The line containing "The height and width of the screenshot is (437, 626)." marks the start; please restate exactly that line and only the lines following it through the end of the material below.

* * * *

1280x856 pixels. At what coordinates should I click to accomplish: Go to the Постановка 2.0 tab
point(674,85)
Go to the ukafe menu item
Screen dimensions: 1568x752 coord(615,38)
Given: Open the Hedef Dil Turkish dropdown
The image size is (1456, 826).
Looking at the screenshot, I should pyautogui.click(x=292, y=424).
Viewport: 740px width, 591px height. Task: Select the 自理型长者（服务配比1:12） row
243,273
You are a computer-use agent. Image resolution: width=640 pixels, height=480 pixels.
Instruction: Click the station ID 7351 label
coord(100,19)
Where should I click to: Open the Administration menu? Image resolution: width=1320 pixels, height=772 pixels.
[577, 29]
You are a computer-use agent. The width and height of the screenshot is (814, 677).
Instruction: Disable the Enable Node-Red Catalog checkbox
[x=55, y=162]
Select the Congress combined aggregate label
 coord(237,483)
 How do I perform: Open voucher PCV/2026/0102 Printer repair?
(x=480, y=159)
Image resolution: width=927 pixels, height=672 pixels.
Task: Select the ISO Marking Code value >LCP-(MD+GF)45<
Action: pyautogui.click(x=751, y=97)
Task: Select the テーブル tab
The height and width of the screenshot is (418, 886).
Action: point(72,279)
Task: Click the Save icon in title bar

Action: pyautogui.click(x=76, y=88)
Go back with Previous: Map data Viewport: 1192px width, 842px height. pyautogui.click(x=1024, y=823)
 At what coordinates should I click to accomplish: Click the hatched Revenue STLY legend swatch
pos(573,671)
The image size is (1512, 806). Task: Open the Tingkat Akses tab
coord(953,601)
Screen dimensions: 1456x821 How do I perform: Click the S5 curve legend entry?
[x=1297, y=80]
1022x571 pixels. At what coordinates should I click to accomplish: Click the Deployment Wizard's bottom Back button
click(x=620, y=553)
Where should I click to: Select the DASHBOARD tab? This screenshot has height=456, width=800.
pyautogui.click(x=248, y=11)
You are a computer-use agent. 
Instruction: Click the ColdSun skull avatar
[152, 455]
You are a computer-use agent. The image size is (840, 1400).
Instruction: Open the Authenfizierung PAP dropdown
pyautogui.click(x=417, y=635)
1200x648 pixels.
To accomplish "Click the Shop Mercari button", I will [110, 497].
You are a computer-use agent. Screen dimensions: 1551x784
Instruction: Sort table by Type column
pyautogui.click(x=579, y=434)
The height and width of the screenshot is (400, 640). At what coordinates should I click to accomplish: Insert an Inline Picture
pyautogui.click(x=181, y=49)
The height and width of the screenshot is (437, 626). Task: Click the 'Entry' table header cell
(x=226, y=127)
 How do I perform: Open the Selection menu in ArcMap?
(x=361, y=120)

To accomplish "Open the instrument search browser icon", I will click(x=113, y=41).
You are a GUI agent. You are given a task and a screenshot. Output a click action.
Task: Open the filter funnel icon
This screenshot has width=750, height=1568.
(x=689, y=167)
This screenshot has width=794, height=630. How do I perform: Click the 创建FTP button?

* * * *

*REPLY*.
The height and width of the screenshot is (437, 626). Task: Click the 'Entry' table header cell
(x=226, y=127)
 How do I perform: Open the Selection menu in ArcMap?
(x=361, y=120)

To accomplish "Open the instrument search browser icon", I will click(x=113, y=41).
You are a GUI agent. You are given a task and a screenshot. Output a click action.
Task: Open the filter funnel icon
This screenshot has width=750, height=1568.
(x=689, y=167)
This screenshot has width=794, height=630. How do I perform: Click the 创建FTP button?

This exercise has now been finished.